Rosja: Prigożyn odcięty od państwowej telewizji po skardze ministra Szojgu

Medialna aktywność Jewgienija Prigożyna, szefa grupy Wagnera, który po akcji rekrutacyjnej w więzieniach pozyskał 50-tysięczną "armię" i postanowił wejść w konflikt ze Sztabem Generalnym, przekroczyła granicę tolerancji rosyjskiego Ministerstwa Obrony.

Publikacja: 12.02.2023 07:34

Siergiej Szojgu, minister obrony Federacji Rosyjskiej

Siergiej Szojgu, minister obrony Federacji Rosyjskiej

Foto: Foto: mil.ru

Czytaj więcej

Wojna Rosji z Ukrainą. Dzień 354

Prigożyn, który wcześniej nazwał dowódców rosyjskiej armii "klaunami", został odcięty od w państwowej telewizji: stacjom nakazano, by nie wspominały o założycielu grupyu Wagnera - powiedział w wywiadzie dla "The New York Times" prokremlowski analityk polityczny Siergiej Markow.

Decyzję o "wycięciu" Prigożyna potwierdziła również sama grupa Wagnera: jej nieoficjalny kanał Szara Strefa na Telegramie opublikował dokument, w którym w imieniu Ministerstwa Obrony zażądano niewspominania o Prigożynie i jakichkolwiek jego wypowiedzi na temat prowadzonych działań wojennych.

Zakaz dotyczy również samej grupy Wagnera. Państwowe media mają mówić, że walki na Ukrainie prowadzą "oddziały szturmowe", "rosyjscy spadochroniarze", "jednostki wojsk powietrznych".

Czytaj więcej

ISW: Rosjanie nie zdołali przygotować zmobilizowanych do skutecznej ofensywy

Minister obrony Siergiej Szojgu, który ponosi porażkę w wojnie z Ukrainą i nie osiągnął żadnego ze swoich celów, odniósł zwycięstwo nad Prigożynem w gabinetach Kremla. Odciął też wagnerowców od możliwości werbowania poborowych: teraz zajmuje się tym bezpośrednio Ministerstwo Obrony. 

PR-owa aktywność Prigożyna, który chwalił się zdobyciem Sołedaru, podczas gdy Ministerstwo Obrony nie potwierdziło zdobycia miasta, nie może nie martwić wojskowych: w styczniu założyciel grupy Wagnera po raz pierwszy wszedł do pierwszej dziesiątki najczęściej wymienianych w prasie osób, podczas gdy Szojgu z niej wypadł.

Konflikt między rosyjskim Ministerstwem Obrony a Prigożynem sięga kampanii w Syrii, a jego apogeum była klęska sił wagnerowców pod Dajr az-Zaur.

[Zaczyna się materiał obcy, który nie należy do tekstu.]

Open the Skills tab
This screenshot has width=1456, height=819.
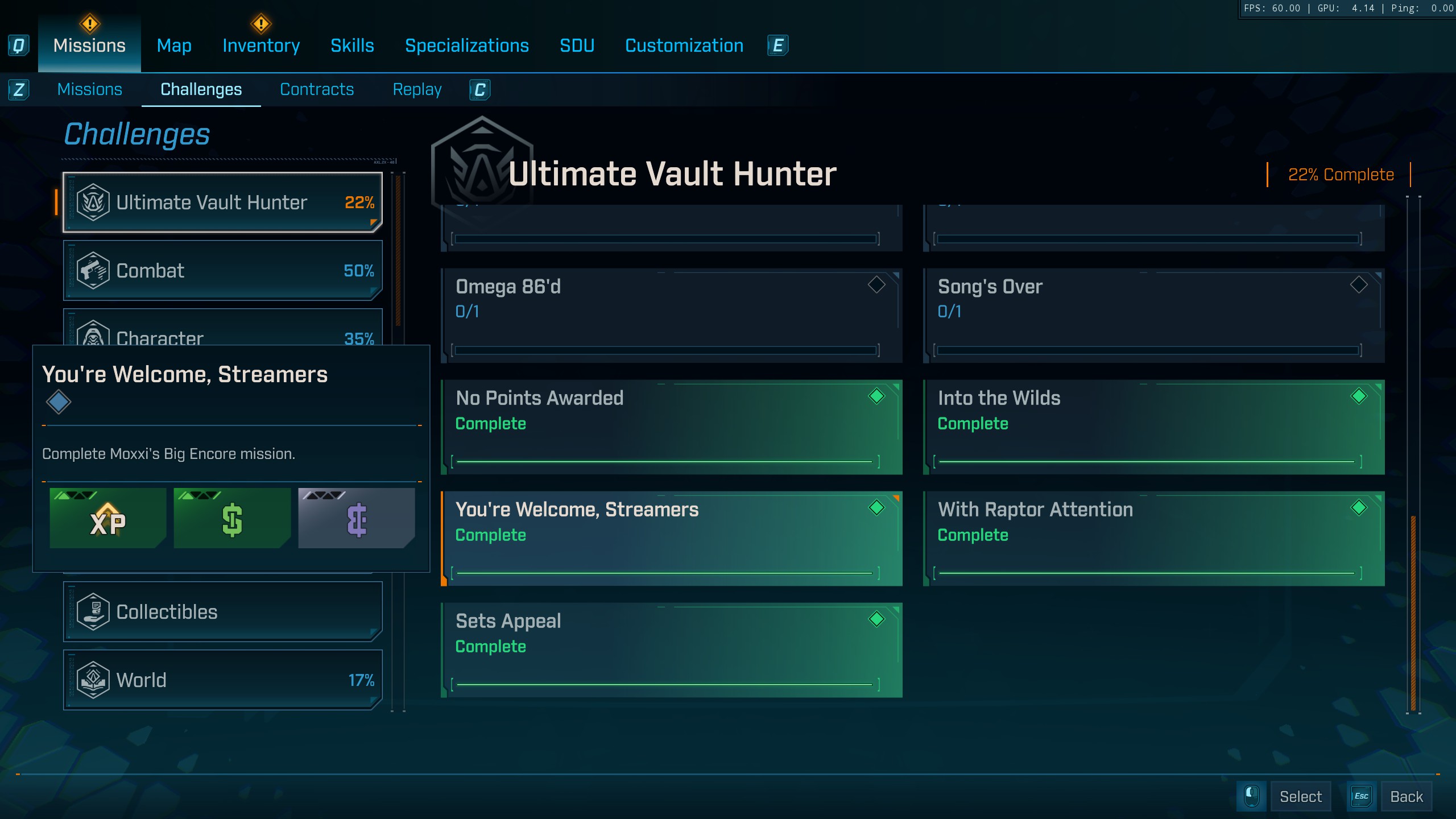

Według niepotwierdzonych informacji, Ministerstwo Obrony Narodowej odmówiło uznania jednostki, która zmierzała w kierunku rafinerii ropy naftowej Conoco. W efekcie w wyniku uderzeń artylerii i śmigłowców wojsk amerykańskich zginęły setki wagnerowskich bojowników.

Czytaj więcej

Prigożyn wzywa do zdobycia Bachmutu. "Wojna może potrwać trzy lata"

Rosnąca popularność Prigożyna i czeczeńskiego przywódcy Ramzana Kadyrowa wywołała niepokój wśród rosyjskich elit. Szczególny strach wzbudziły publiczne wezwania Prigożyna do "stalinowskich represji" wobec biznesmenów, którzy nie popierają wojny wystarczająco mocno- informował Bloomberg.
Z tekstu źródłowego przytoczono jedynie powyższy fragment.